2.                     a) Les recourants invoquent une violation de l'art. 80 al. 2 in fine LATC, selon lequel, dans le cadre de la transformation d'un bâtiment non réglementaire, la municipalité doit s'assurer en particulier, lorsqu'elle autorise des transformations à titre dérogatoire, que les travaux n'aggravent pas l'atteinte à la réglementation en vigueur ou des inconvénients qui en résultent pour le voisinage. Or, selon eux, comme le relève à juste titre l'Office cantonal de la police du commerce, les valeurs limites du niveau sonore de la musique pour les deux locaux projetés seraient respectées aussi bien pour le bar que pour le dancing, mais toutefois, pour estimer si la condition posée par l'art. 80 en relation avec les inconvénients qui en résultent pour le voisinage est respectée, il manque les valeurs de référence par rapport au théâtre-buvette qui semble avoir été exploité jusqu'au 30 septembre 1997 et qui comportait 50 places au total, au lieu de 73 prévues par la projet, et dont les heures de fermeture étaient au maximum fixées à 2 heures du matin les vendredis et samedis alors que ces heures sont prévues par le projet à 4 heures, avec prolongation possible jusqu'à 5 heures du matin. Selon eux, il résulte de ce qui précède qu'il s'agit d'une affectation nouvelle des locaux, dont les conditions et les heures d'exploitation augmentent les inconvénients pour le voisinage tant s'agissant du bruit occasionné par la musique que les débordements des comportements de la clientèle.

                        b) Selon la municipalité, dès lors qu'une des façades du bâtiment sur lequel des transformations sont prévues ne respecte pas l'art. 36 al. 1 litt. c LR, c'est au regard des possibilités de circulation que l'atteinte, respectivement son aggravation au sens de l'art. 80 LATC, doit être appréciée. Selon la municipalité, en tant que les recourants invoquent des éléments déduits notamment de la loi sur les routes et des règles destinées exclusivement à assurer la sécurité du trafic, ils n'invoquent pas des droits subjectifs, n'étant pas directement concernés par les normes applicables en l'espèce, de sorte que les recourants ne sauraient faire valoir un intérêt suffisant au sens de l'art. 37 LJPA. Par ailleurs, selon la municipalité, les transformations envisagées dans le bâtiment litigieux ne créent, par rapport à la situation actuelle, aucune gêne particulière, de sorte qu'il n'y a pas d'aggravation au sens des art. 38 LR, 80 et 82 LATC. A supposer que les recourants puissent tirer parti de la dérogation instituée par rapport à la loi sur les routes pour pouvoir invoquer complètement les limitations instituées par l'art. 80 al. 2 LATC, il faudrait alors constater que les transformations prévues demeurent dans les limites des volumes existants, puisqu'il ne s'agit que de modifications intérieures, que le bâtiment se situe dans la zone d'ordre contigu du RPE, dont les règles n'imposent aucune affectation particulière aux immeubles, que le projet n'aggrave pas l'empiétement du bâtiment sur la limite de construction, de sorte qu'il n'y a pas d'aggravation de l'atteinte à la réglementation en vigueur, de même qu'enfin, si tant est qu'il faille en tenir compte, les inconvénients résultant pour le voisinage ne sont absolument pas prouvés par les recourants.
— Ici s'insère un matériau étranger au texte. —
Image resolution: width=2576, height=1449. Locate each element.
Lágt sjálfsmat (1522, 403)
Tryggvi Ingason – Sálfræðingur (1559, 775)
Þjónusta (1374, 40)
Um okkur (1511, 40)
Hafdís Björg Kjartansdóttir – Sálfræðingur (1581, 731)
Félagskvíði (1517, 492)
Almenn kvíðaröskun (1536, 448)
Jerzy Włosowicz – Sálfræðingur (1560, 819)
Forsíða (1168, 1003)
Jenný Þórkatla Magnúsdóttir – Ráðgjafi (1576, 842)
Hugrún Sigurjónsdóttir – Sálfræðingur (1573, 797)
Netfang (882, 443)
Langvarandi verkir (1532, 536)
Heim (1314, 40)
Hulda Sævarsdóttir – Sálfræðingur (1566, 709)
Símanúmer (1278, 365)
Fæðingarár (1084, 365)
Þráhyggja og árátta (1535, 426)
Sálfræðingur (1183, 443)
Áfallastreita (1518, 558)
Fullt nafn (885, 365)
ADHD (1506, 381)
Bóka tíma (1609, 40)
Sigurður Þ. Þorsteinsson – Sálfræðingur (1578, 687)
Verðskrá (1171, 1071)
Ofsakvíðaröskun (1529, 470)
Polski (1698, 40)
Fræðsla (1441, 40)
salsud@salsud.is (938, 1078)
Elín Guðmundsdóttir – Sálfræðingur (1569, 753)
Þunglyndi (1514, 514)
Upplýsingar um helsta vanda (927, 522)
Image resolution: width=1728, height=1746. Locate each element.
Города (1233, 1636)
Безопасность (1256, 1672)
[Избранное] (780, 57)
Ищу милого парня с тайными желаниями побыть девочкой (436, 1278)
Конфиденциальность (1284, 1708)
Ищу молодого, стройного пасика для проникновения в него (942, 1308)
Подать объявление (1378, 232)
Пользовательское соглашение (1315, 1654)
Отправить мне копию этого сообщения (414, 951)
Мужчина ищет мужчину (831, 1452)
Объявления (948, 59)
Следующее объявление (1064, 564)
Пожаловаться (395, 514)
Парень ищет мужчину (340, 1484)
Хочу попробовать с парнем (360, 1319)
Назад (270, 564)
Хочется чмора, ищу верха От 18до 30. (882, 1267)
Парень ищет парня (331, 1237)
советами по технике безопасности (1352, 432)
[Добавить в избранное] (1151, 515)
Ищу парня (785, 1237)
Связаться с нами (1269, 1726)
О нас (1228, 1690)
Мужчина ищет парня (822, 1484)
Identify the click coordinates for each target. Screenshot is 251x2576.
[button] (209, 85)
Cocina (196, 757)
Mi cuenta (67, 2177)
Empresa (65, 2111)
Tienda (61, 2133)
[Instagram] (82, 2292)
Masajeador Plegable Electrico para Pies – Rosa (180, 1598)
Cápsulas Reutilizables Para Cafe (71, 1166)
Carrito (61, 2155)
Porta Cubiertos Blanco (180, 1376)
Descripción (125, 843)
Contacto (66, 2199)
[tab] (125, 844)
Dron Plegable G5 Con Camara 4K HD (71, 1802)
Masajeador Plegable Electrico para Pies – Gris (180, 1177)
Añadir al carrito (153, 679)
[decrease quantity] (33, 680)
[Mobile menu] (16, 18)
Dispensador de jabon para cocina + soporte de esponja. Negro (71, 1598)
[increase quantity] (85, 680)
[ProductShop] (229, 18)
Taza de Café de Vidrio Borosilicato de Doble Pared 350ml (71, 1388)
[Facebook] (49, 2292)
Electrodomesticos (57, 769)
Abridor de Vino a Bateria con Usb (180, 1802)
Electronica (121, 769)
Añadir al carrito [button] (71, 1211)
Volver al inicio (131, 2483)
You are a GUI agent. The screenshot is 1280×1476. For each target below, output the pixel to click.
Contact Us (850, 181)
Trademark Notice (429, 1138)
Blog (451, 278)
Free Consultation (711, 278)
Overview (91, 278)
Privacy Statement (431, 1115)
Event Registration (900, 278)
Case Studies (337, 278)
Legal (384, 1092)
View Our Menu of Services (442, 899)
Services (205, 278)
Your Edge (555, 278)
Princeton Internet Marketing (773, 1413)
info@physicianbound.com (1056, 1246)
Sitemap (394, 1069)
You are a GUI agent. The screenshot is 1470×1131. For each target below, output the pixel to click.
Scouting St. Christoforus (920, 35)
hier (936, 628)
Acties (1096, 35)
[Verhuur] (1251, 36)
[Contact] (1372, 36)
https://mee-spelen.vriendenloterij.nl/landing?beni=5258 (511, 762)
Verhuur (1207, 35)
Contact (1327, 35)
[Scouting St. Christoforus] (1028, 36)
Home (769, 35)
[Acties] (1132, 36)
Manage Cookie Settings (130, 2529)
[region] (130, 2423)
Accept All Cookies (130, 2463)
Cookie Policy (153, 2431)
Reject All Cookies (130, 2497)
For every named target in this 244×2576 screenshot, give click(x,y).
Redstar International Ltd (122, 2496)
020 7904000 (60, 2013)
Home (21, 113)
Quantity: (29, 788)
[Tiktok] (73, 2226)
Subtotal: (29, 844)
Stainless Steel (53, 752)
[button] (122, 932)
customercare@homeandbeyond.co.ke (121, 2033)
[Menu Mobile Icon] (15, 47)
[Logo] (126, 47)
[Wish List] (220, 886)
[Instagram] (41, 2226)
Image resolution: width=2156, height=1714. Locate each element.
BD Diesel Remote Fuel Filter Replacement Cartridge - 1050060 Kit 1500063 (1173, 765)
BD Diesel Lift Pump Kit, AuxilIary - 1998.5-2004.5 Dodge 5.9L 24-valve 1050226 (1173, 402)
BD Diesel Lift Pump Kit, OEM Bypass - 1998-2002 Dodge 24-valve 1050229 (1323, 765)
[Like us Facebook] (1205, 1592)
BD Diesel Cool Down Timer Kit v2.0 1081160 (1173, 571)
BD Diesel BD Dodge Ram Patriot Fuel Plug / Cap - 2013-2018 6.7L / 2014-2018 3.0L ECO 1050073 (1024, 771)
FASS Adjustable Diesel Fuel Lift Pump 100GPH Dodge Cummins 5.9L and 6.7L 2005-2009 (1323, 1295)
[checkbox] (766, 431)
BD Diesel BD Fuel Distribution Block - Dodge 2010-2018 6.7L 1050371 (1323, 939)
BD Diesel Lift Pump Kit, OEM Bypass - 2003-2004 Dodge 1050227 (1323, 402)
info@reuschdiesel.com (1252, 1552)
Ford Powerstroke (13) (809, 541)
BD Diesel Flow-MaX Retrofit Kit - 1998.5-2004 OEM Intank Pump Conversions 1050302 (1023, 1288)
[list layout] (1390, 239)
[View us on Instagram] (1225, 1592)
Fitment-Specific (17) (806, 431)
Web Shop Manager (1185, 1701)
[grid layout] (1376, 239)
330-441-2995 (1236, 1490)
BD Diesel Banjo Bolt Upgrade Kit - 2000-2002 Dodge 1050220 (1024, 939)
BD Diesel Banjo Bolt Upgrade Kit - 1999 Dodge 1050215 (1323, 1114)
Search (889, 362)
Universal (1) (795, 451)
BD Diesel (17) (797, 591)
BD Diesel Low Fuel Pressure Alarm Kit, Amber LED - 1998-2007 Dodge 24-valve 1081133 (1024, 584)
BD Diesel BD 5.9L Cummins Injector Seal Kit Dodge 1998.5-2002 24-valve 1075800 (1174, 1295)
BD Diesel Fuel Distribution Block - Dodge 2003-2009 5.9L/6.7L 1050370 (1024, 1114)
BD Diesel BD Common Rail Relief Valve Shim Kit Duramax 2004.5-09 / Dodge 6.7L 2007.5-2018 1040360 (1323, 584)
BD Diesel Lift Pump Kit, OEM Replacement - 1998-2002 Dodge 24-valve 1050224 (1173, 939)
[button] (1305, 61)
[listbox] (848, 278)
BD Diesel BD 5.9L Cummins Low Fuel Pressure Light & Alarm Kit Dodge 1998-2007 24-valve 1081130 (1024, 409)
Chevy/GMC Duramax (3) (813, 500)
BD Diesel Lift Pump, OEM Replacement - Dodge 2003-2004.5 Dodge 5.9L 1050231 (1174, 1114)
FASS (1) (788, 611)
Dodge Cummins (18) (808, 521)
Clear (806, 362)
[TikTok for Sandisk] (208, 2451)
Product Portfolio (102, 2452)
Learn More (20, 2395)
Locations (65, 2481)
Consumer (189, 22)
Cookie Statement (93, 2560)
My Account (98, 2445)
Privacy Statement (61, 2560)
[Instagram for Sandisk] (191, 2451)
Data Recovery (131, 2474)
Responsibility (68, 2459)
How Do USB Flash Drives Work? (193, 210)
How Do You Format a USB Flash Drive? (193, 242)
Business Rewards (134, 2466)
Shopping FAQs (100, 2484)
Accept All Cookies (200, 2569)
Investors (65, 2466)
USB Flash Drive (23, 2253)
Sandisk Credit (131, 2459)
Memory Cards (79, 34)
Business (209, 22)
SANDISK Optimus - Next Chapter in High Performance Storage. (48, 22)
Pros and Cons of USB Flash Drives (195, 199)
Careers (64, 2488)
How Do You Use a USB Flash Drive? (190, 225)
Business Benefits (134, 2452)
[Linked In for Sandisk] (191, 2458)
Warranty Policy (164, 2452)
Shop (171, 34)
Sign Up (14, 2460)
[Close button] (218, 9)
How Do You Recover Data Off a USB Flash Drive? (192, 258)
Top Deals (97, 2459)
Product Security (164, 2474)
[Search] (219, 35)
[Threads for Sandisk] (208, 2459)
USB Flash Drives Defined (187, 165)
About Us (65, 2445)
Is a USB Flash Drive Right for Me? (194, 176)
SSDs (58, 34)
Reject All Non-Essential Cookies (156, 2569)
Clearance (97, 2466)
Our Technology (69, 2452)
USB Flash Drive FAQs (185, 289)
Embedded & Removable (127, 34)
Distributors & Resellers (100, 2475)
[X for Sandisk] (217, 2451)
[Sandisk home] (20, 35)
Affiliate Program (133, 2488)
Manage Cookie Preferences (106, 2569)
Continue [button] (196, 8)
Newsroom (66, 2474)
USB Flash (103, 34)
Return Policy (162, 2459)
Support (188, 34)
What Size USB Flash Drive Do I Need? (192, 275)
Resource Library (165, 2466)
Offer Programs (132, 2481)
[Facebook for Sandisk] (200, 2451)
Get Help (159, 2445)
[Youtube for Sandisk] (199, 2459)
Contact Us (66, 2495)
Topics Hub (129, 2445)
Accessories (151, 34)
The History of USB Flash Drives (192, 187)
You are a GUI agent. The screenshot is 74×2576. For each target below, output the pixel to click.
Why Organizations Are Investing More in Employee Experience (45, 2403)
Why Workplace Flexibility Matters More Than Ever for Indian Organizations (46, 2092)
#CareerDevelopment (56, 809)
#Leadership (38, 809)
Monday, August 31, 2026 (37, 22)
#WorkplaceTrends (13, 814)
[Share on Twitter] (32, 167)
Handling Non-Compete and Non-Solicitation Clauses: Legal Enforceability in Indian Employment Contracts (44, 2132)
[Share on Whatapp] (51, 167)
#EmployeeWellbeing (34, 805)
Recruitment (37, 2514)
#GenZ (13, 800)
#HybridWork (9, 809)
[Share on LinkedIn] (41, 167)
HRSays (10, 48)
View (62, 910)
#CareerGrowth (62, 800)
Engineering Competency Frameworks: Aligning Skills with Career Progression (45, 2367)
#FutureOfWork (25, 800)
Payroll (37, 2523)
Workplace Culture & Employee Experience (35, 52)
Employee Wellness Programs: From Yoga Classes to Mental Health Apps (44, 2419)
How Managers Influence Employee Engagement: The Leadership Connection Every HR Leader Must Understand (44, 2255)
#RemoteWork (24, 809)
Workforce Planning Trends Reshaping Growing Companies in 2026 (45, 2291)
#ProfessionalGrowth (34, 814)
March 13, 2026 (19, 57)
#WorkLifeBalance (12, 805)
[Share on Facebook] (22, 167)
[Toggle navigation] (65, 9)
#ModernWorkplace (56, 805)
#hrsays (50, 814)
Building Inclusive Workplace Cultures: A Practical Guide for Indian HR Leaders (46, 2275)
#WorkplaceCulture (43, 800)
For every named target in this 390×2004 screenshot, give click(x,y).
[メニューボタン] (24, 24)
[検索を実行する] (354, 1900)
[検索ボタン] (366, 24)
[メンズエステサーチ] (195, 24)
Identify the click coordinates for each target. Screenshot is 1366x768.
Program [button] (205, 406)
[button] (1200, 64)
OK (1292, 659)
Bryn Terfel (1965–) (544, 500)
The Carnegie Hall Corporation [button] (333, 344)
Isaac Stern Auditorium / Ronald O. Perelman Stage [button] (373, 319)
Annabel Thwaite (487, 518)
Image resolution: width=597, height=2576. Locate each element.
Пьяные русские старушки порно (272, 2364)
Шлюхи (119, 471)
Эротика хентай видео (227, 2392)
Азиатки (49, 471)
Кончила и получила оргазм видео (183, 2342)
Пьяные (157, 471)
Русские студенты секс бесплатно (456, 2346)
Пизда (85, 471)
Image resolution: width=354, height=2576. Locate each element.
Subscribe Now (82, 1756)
                        c) Le tribunal de céans constate que l'immeuble à transformer n'est pas conforme à la réglementation de la zone urbaine de l'ordre contigu, dès lors que la façade est du bâtiment, sur laquelle des transformations sont prévues, empiète sur la limite des constructions au mépris de l'art. 36 al. 1 litt. c LR, cette façade se trouvant à moins de 7 mètres de l'axe de la rue de la Barre (voir également les art. 7 ss. RPE). Il résulte de ce qui précède que la régularité du projet soumis à l'enquête publique doit, comme l'indique la municipalité, être appréciée au regard de l'art. 38 LR, disposition qui renvoie à l'art. 82 LATC, lequel se réfère par analogie à l'art. 80 LATC, le premier article précité précisant que l'autorisation nécessaire doit être refusée lorsque la transformation ou l'agrandissement projeté sont de nature à diminuer la sécurité du trafic.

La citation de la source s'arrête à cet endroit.